Partnering with RTA, their Modbus Router could easily facilitate the remote monitoring without changing any of the pre-existing industrial controls or computer programs all while meeting protocol requirements.
We like the BFR3000 router from Real Time Automation. It was very easy is to use for the final client, and we will recommend it to everyone that needs an Internet connection to their machines.
For more than fifteen years, in the town of Sabadell, just north of Barcelona, Spain, Joan Ramon and his team of specialists at Elecsan S.A have supplied the local and international market with counters, timers, indicators, text displays and other types of off-the-shelf and custom controls, much of it communicating over Modbus networks.
With many of their Spanish customers requesting more remote monitoring and control from Elecsan’s control products, Ramon faced a significant problem. Most of the controls Elecsan delivered over the years were Modbus RTU, not Modbus TCP, and a large part of their inventory was point-to-point RS232. Without a massive effort to replace those systems in many remote places around the world, it was going to be tough to find a way to provide the kind of remote monitoring customers needed.
So Elecsan experimented. They tried serial tunnels and virtual com ports – linking remote Modbus RTU masters with various RTU slaves in other parts of the world. Problems ensued: Framing timeouts, message timeouts, lost messages, and more.

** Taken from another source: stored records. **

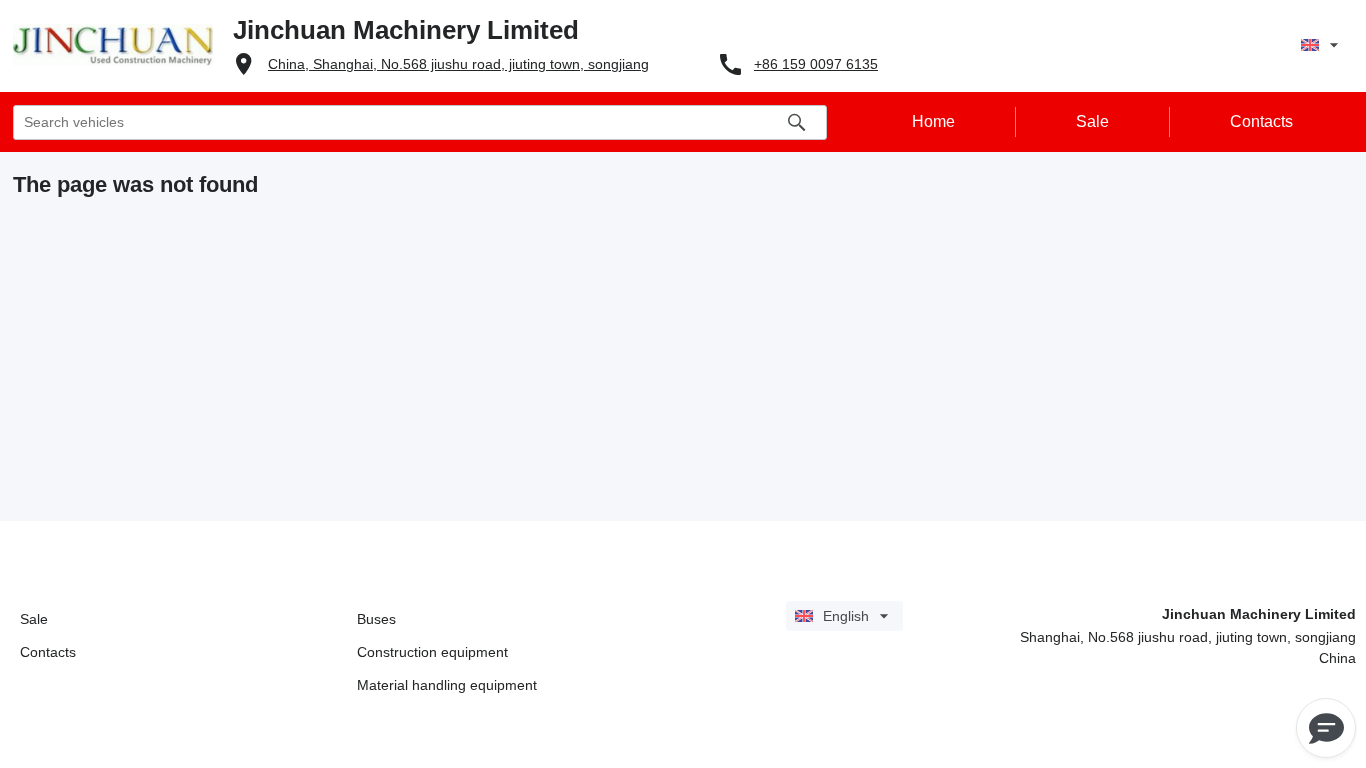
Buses (376, 619)
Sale (34, 619)
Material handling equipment (447, 685)
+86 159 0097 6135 (816, 64)
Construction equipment (432, 652)
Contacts (48, 652)
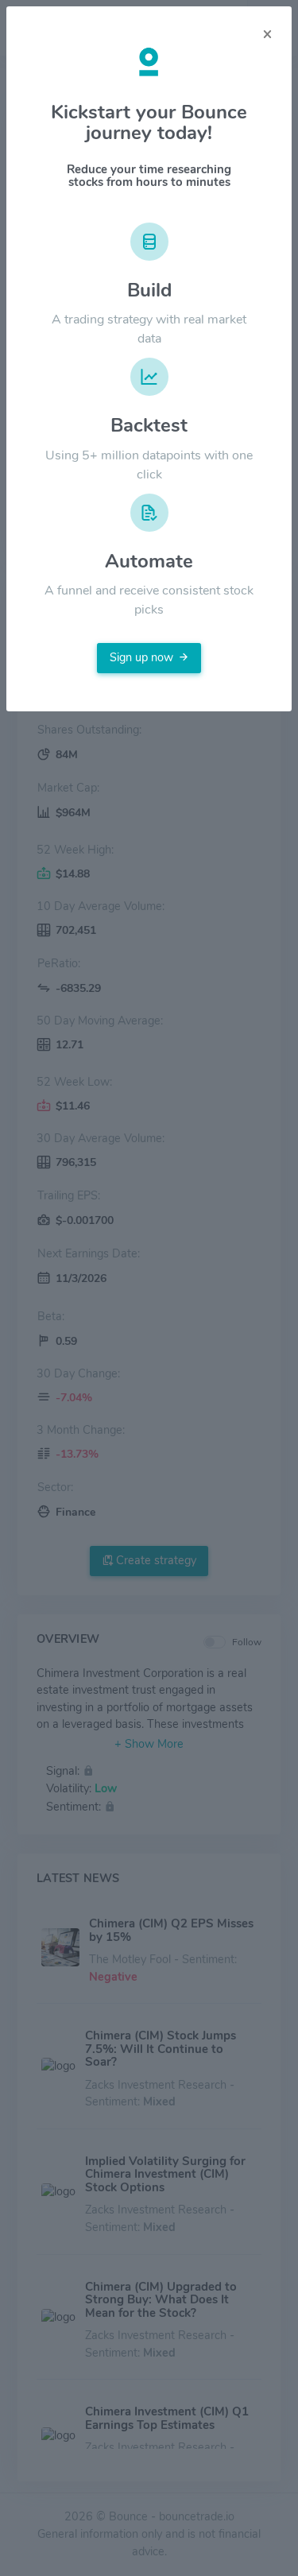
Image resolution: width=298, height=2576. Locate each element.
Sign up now (141, 657)
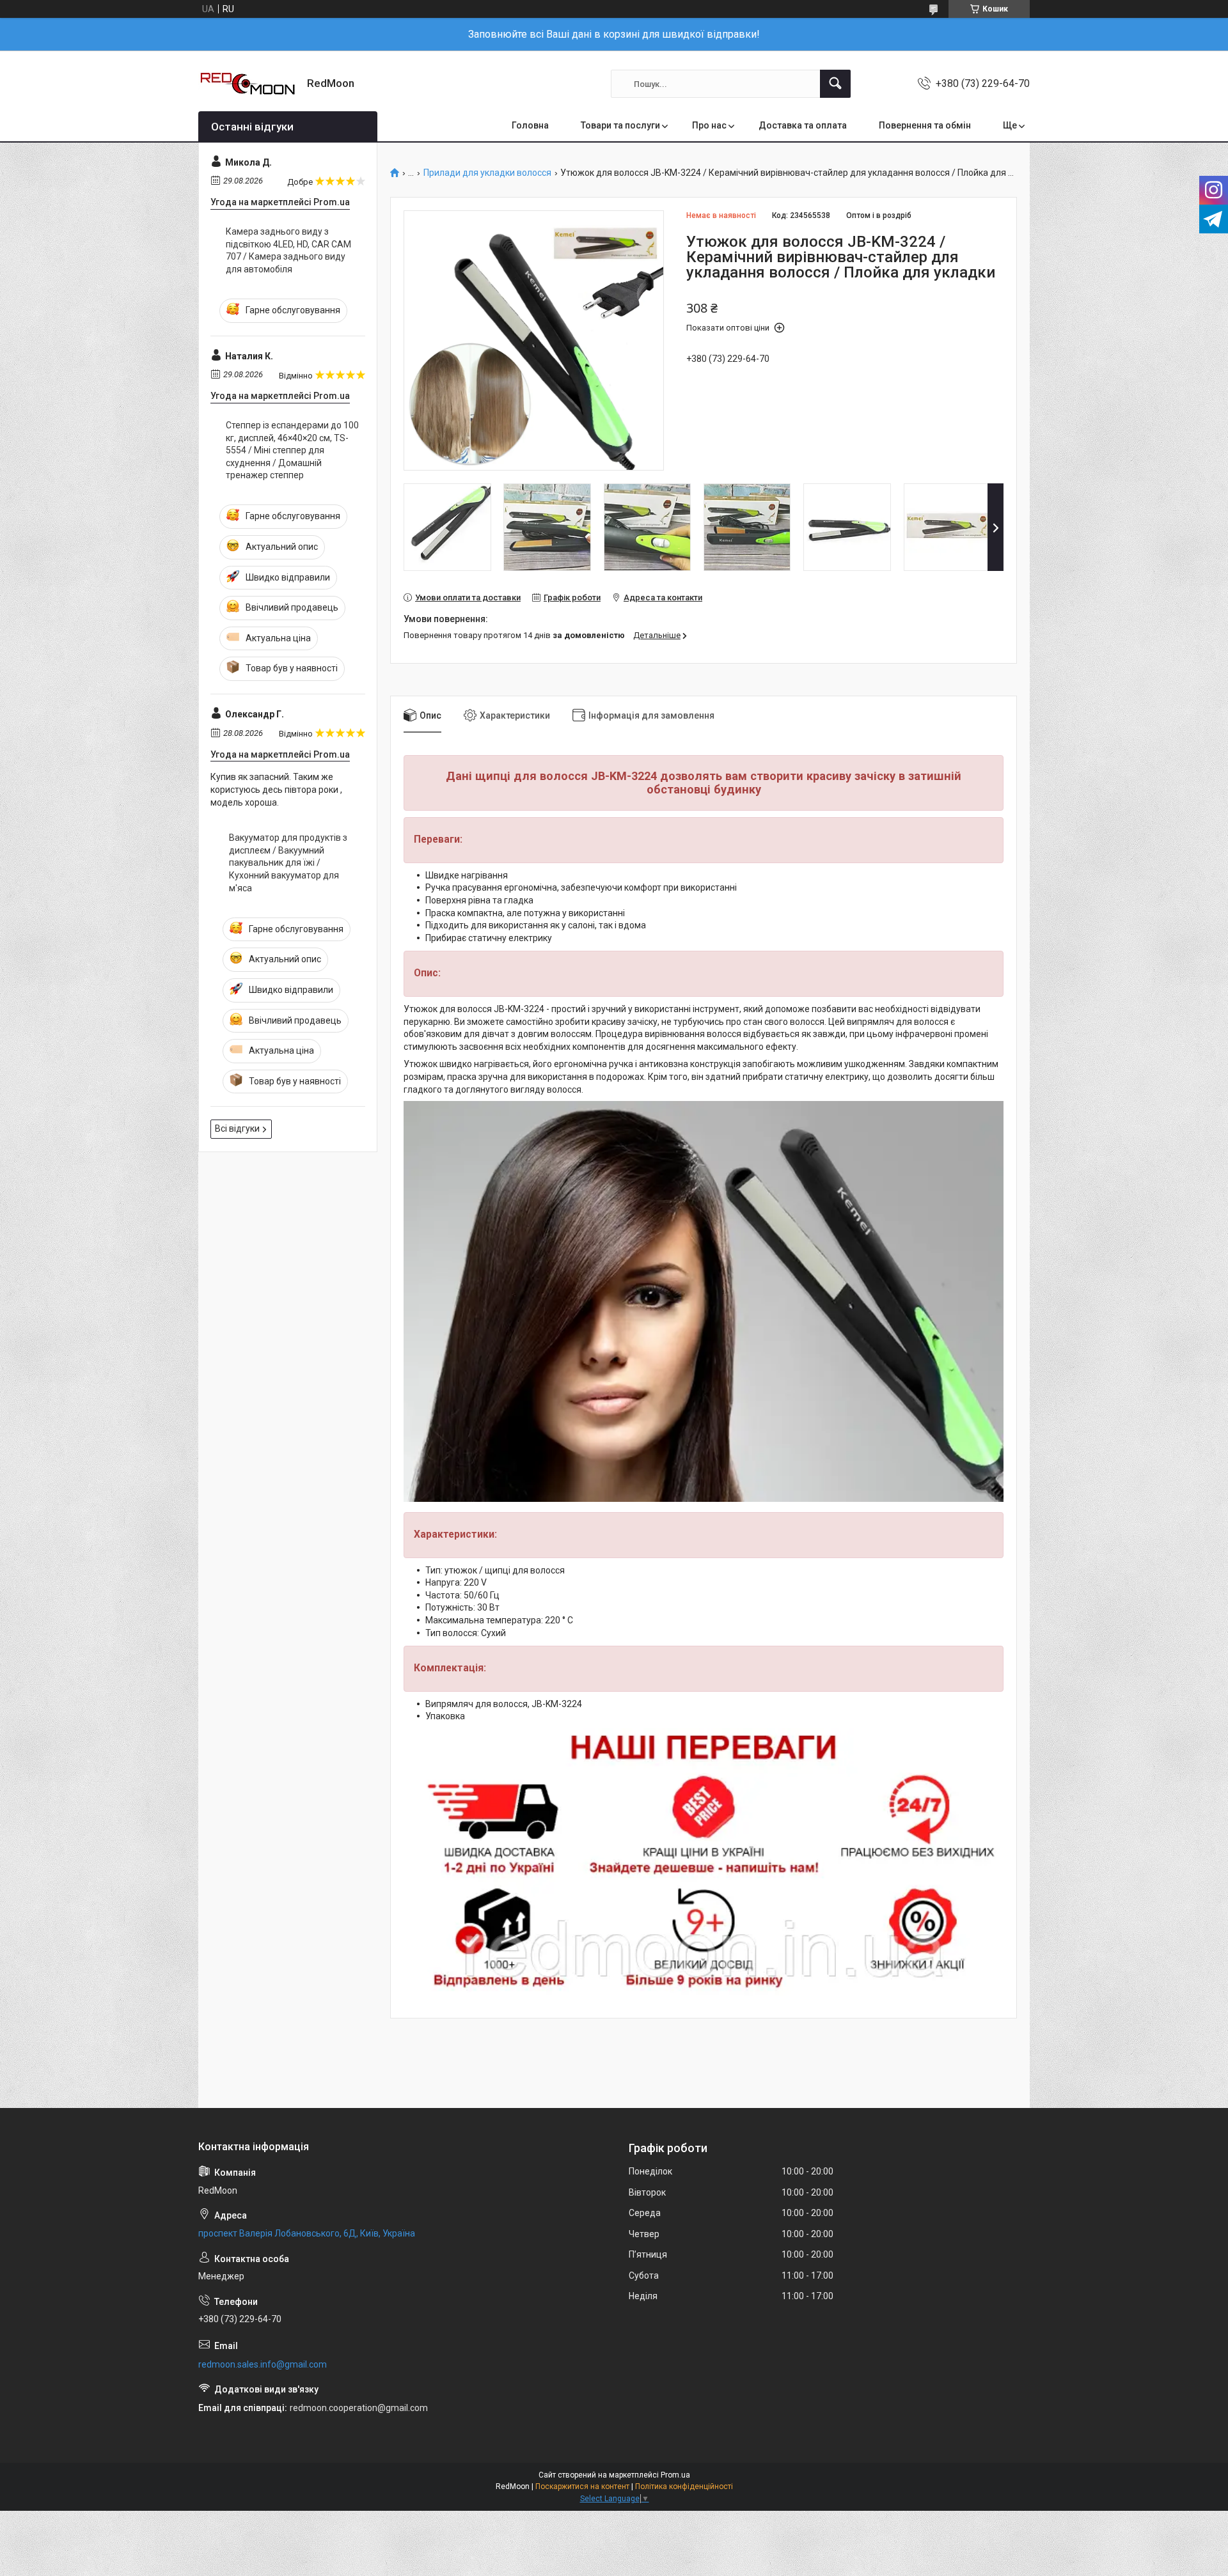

Disruptive and expensive workarounds were ruled out: Code changes to all Elecsan industrial controls at customer sites; changes to Elecsan software; addition of computers at remote sites; additional software; even renting a remote cloud service provider.
Ramon, like any good engineer, worked his contacts; having successfully worked with RTA Real Time Automation several times over the years, he figured that they might have a solution. RTA’s BFR3000 Modbus Router could easily facilitate the remote monitoring without changing any of the pre-existing industrial controls or computer programs and while meeting all Modbus TCP and RTU protocol requirements for reliable communications.
This application featured the use of Modbus RTU , Modbus TCP/IP, serial RS232, Ethernet and wireless technology. At the remote site, Ramon used the BFR3000 Modbus Router in its TCP Server-to-RTU Master Mode. The BFR300 became the Modbus Master at the remote site, and provided a TCP Server back to Barcelona that Ramon could access over the Internet.
For systems in Spain with a Modbus Master, Joan Ramon simply used a BFR3000 in RTU Slave-to-TCP Client mode enabling that RTU Master to access the remote slaves as if they were on the same RTU network. With three operating modes, a friendly user interface, multiple serial interfaces, and the ability to connect TCP Clients to RTU Masters, the BFR3000 became Ramon’s go-to device for remote Modbus communication.
While a large installed base of legacy control and automation systems are still effective and efficient, the scarcity of experienced people to troubleshoot and keep controls up to date is becoming even more of a challenge. (Having an expert on staff for all controls and automation in an industrial location has always been a large overhead cost.) The ability to have a remote expert that can update, troubleshoot, and maintain controls and automation solves this problem.
The opportunity is for manufacturers, like Ramon’s Elecsan, to achieve more speed, agility and efficiency, leading to a competitive advantage.